### Supplied material

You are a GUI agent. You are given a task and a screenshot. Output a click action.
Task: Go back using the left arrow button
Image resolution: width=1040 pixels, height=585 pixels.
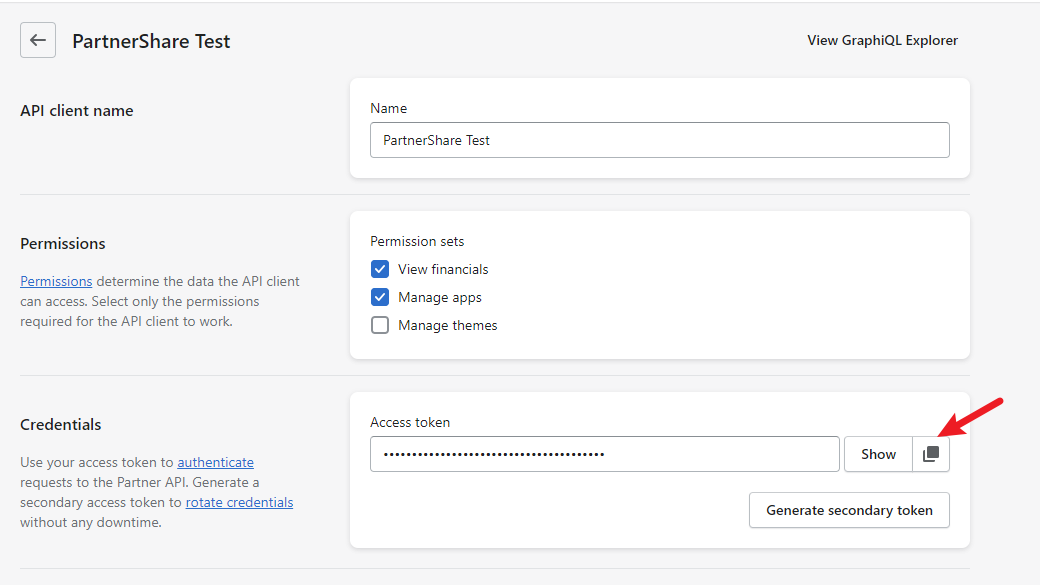(x=38, y=40)
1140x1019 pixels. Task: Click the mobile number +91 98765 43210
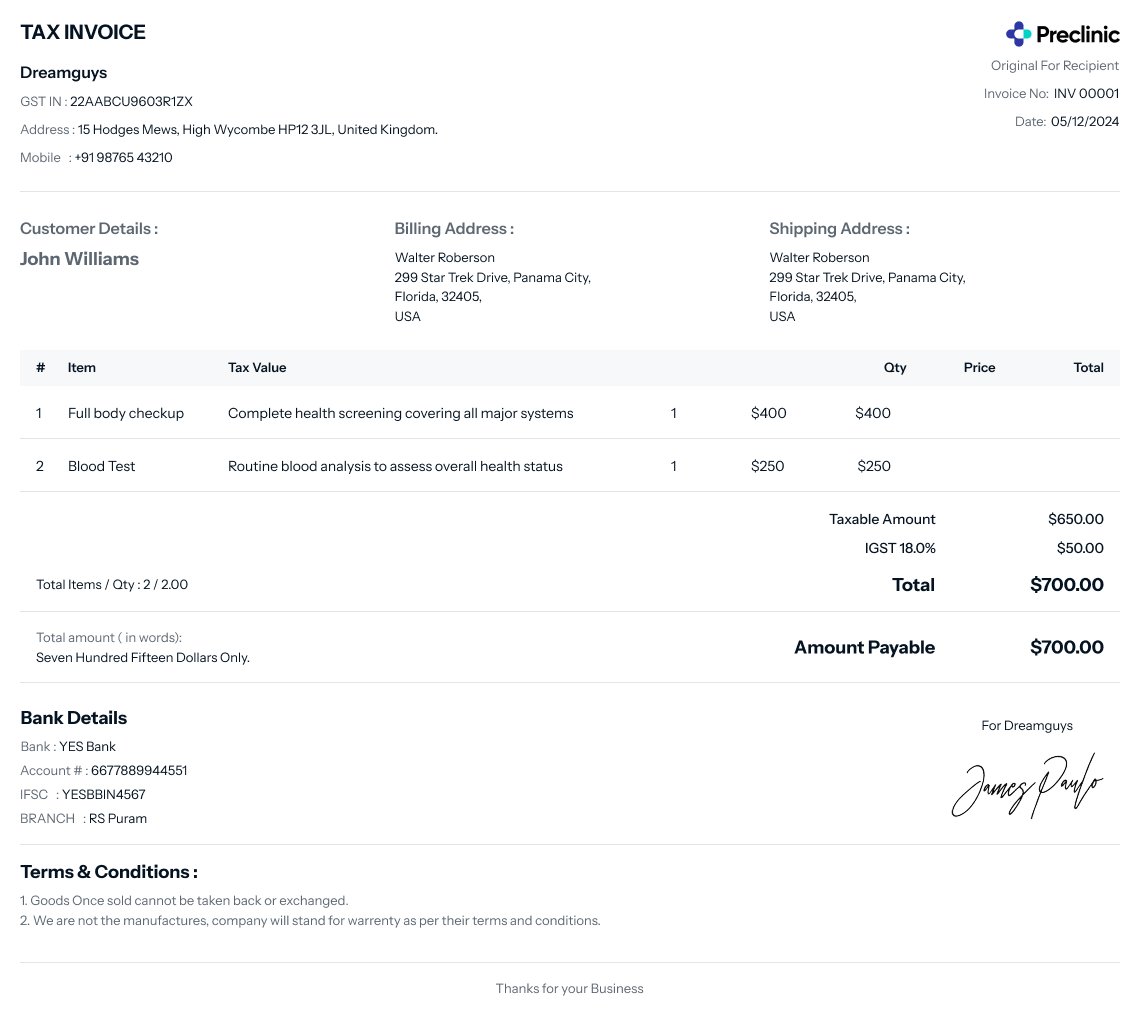click(123, 158)
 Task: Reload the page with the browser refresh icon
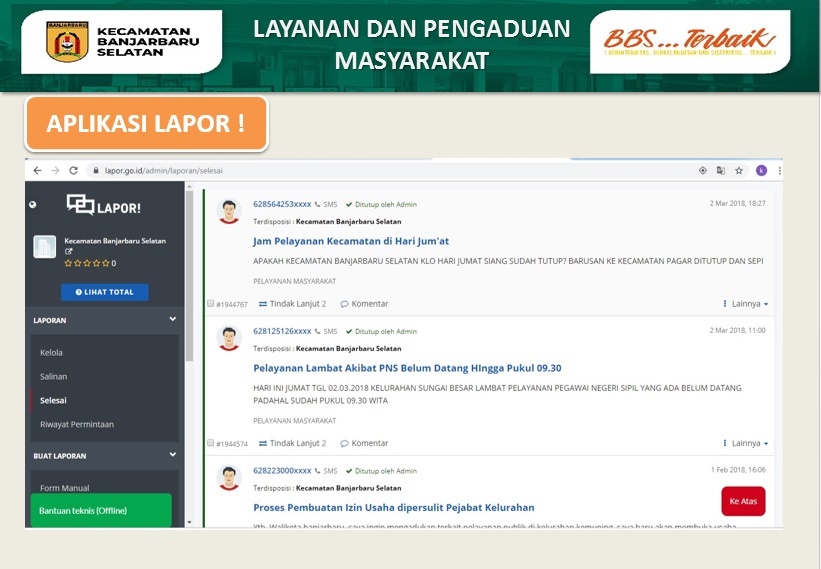point(74,171)
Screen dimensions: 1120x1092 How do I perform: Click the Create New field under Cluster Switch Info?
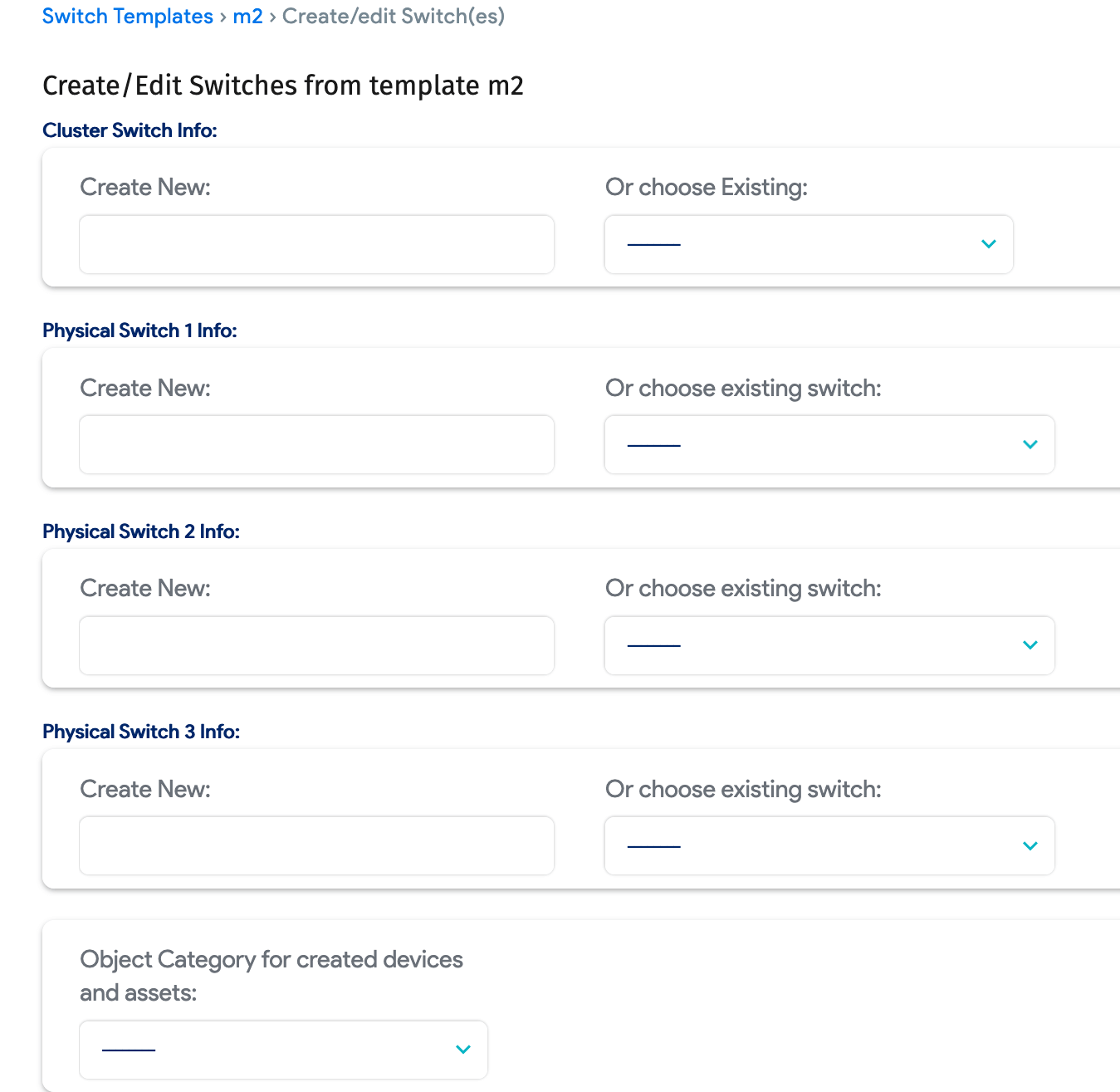[x=316, y=244]
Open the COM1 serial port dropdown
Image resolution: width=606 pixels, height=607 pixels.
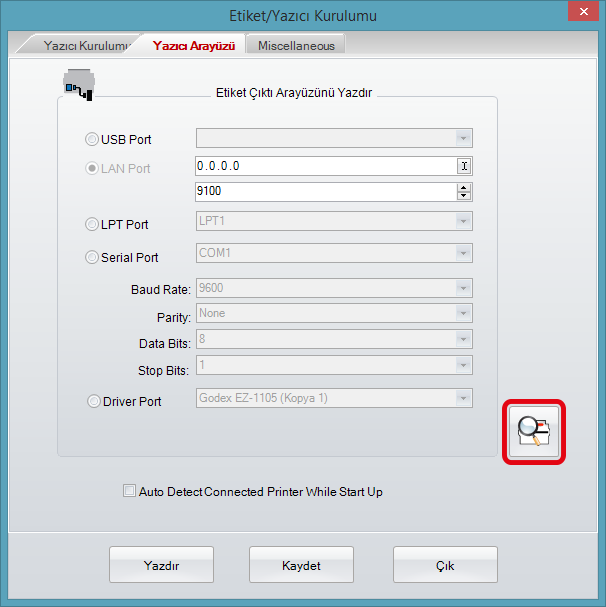[x=463, y=254]
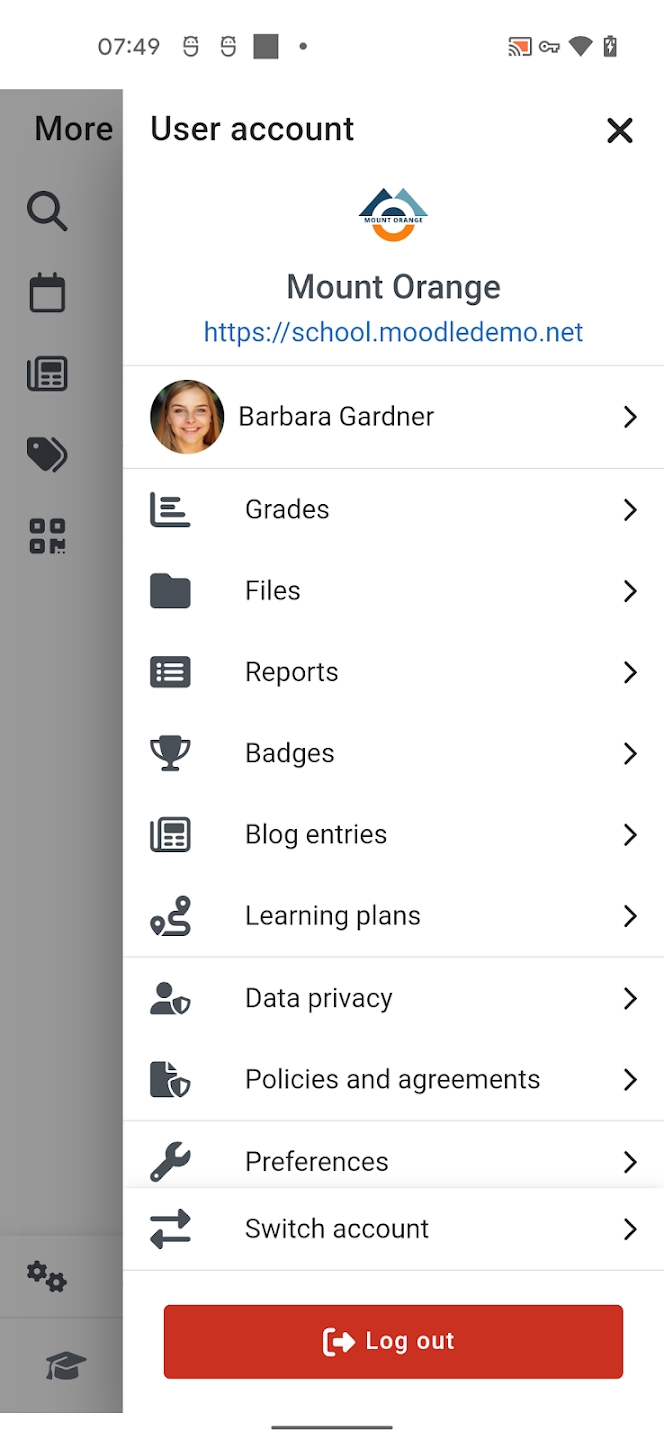This screenshot has width=664, height=1440.
Task: Expand Barbara Gardner profile chevron
Action: (630, 417)
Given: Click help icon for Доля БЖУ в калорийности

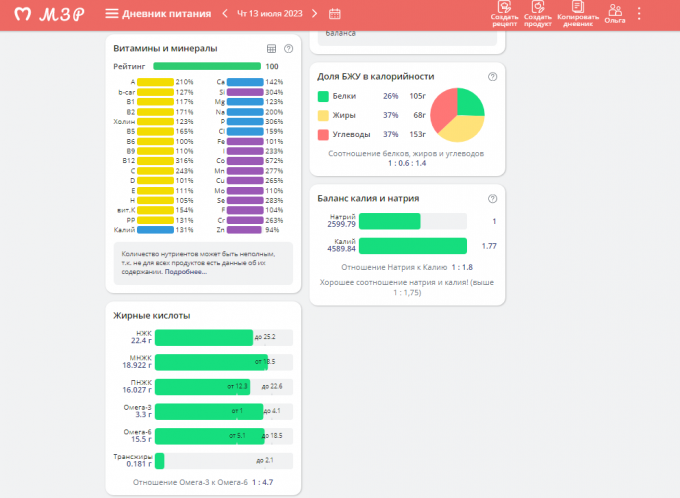Looking at the screenshot, I should click(x=492, y=76).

### Exercise
Without reproducing any picture, repeat exactly the lines from the one containing "Open the COM1 serial port dropdown" through the last line of the material above, both ends included.

### Result for this task
Open the COM1 serial port dropdown
Image resolution: width=606 pixels, height=607 pixels.
[x=463, y=254]
This screenshot has width=664, height=1440.
Task: Expand Barbara Gardner profile chevron
Action: (630, 417)
Given: Click help icon for Доля БЖУ в калорийности

Looking at the screenshot, I should click(x=492, y=76).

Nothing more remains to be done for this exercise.